Well, Riley got the mess cleaned up, and he came back and poured more drinks, and Billy Bob called for more, and I kept finding a whisky in my hand, and I kept drinking it. Each time I looked up from finishing one, the place had changed some. People looked odder and odder, even when I wasn't seeing them through the bottom of a whisky glass. Blue Hat was up by Billy Bob now, and it was like Texas Jack hadn't never been. The tick had dropped off the dead dog and was hooked onto another. The bony saloon girl was sitting on a stool next to Billy Bob and was entwined around him now, instead of the farmer, who had probably stayed home to do a bit of Bible study with his wife.

Riley was leaning over the bar and I couldn't get my eyes centered on nothing but his teeth, which seemed big and strong and ready to chew me or anything else up. His mouth was opening and closing, and it took a while before what he was saying to Billy Bob sunk into me. He was telling him about Homer, and saying what a bad hombre Homer was, and how he was even tougher than Jack, and he went on and on about the gunmen Homer had faced, and he told that story he told me about him tracking down Wild Bill Longley by himself

I was dizzy, real dizzy. Too many Wild Bills. Wild Bill Hickok, Wild Bill Longley, Wild Bill Daniels.

"He ain't nothing but an old man," I blurted out.

"What's that?" Riley said.

"I said he ain't nothing but an old man. You said he was an old man, seventy year old."

"Well now, boy, I ain't saying different now. I'm just telling Wild Bill here that Homer ain't gonna shine brightly on finding out there's been a shooting in town."

I seen what Riley was doing, but couldn't put the thought into words. I was too drunk. I had just come to that understanding. I'd never drank more than one whisky in my life, and now here I was with a belly full of that hot, worthless rot, and I was so drunk I couldn't make my mouth work. I wanted to tell Riley to go to hell. I wanted to say to Billy Bob that it was just Riley talking, trying to match him up with the sheriff, trying to turn real life into a dime novel, but the only thing that would come out when I finally got my mouth open was what I said before. "Homers an old man. You said he was seventy year old."

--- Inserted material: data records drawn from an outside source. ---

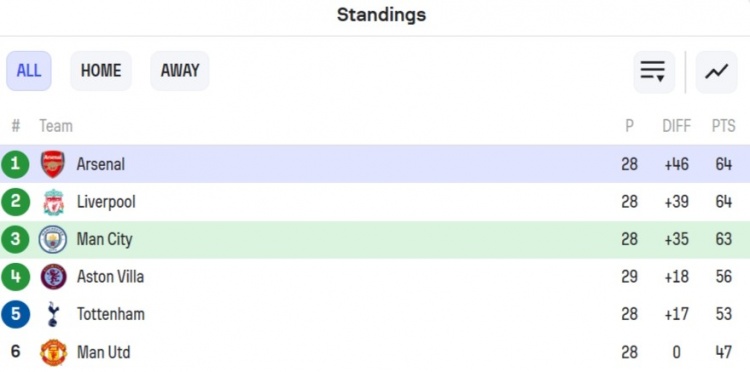
Task: Click the blue position 5 badge
Action: tap(15, 314)
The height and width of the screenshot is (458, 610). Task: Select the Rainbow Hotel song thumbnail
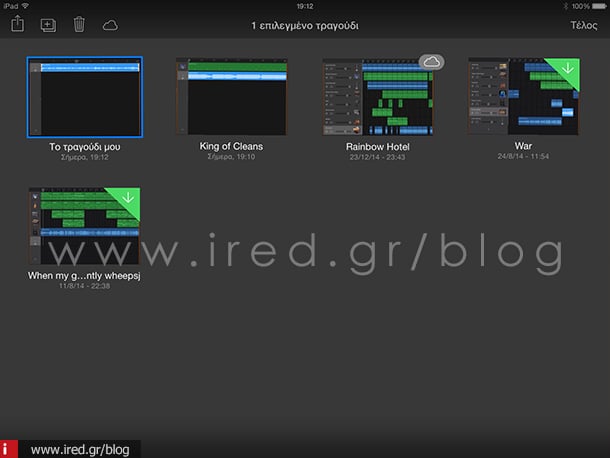pyautogui.click(x=377, y=96)
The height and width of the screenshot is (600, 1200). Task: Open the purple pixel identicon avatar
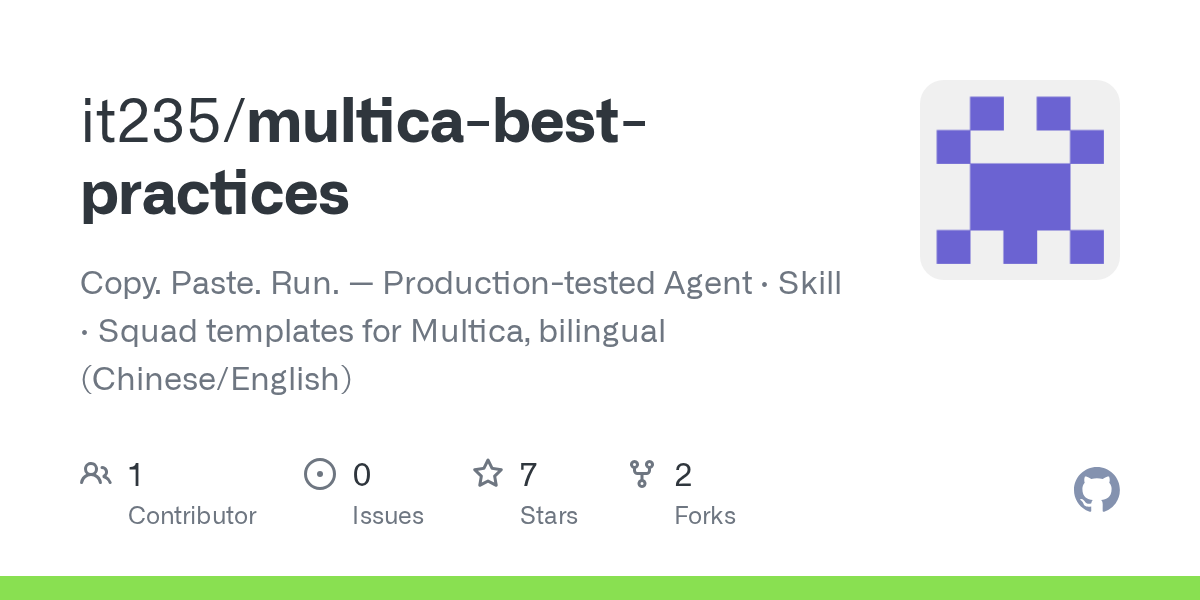pyautogui.click(x=1020, y=180)
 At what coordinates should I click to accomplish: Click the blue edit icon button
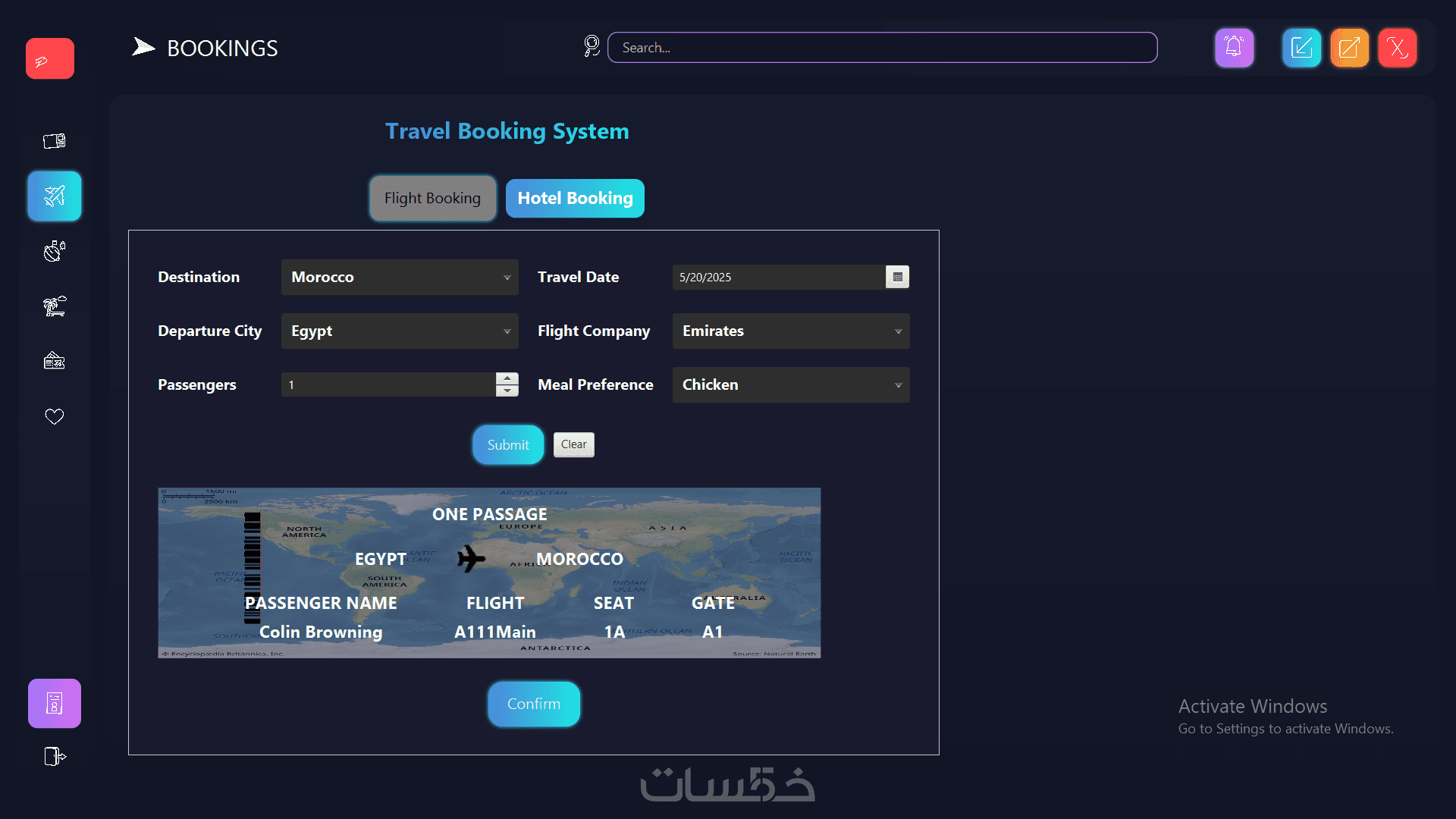[x=1301, y=48]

"You said that already, hoss," Riley said, and I hated those teeth of his. He didn't look like nothing but teeth with a set of eyes over the top of them.

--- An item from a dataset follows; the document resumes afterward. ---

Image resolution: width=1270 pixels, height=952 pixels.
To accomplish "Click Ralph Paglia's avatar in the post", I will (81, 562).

"He's drunk," Blue Hat said.

Billy Bob laughed shortly, put his arm around my shoulders, and started walking me toward the door. I tried to push against it, but I didn't have no iron in my legs. I think if Billy Bob hadn't had his arms around my shoulders I'd have fallen down.

"Seventy year old," I said. "He ain't no gunfighter. You ain't neither."

Billy Bob pushed a little harder until we went through the bat wings, then when we was out on the boardwalk out of eyeshot of the drunks, he pulled me up close to him and pressed his forehead against mine and whispered. "You're embarrassing me, you dumb fool."

***

"He ain't no gunfighter, just an old man," I said, but it sounded more like a mumble.

Billy Bob turned me around and kicked me in the butt. I went tumbling into the street.

"Go on back to the wagon and sober up, kid. Stay out of my sight tonight."

I didn't see Billy Bob go away. I wasn't seeing much of anything. I rolled over on my back and looked at the sky for a bit, then I closed my eyes. When I opened them everything was fuzzy, but someone was leaning over me, and he was thin and had his hands stuck out and there were guns in them, and for a moment I thought Wild Bill Hickok had gotten out of that box and come to pay me a visit.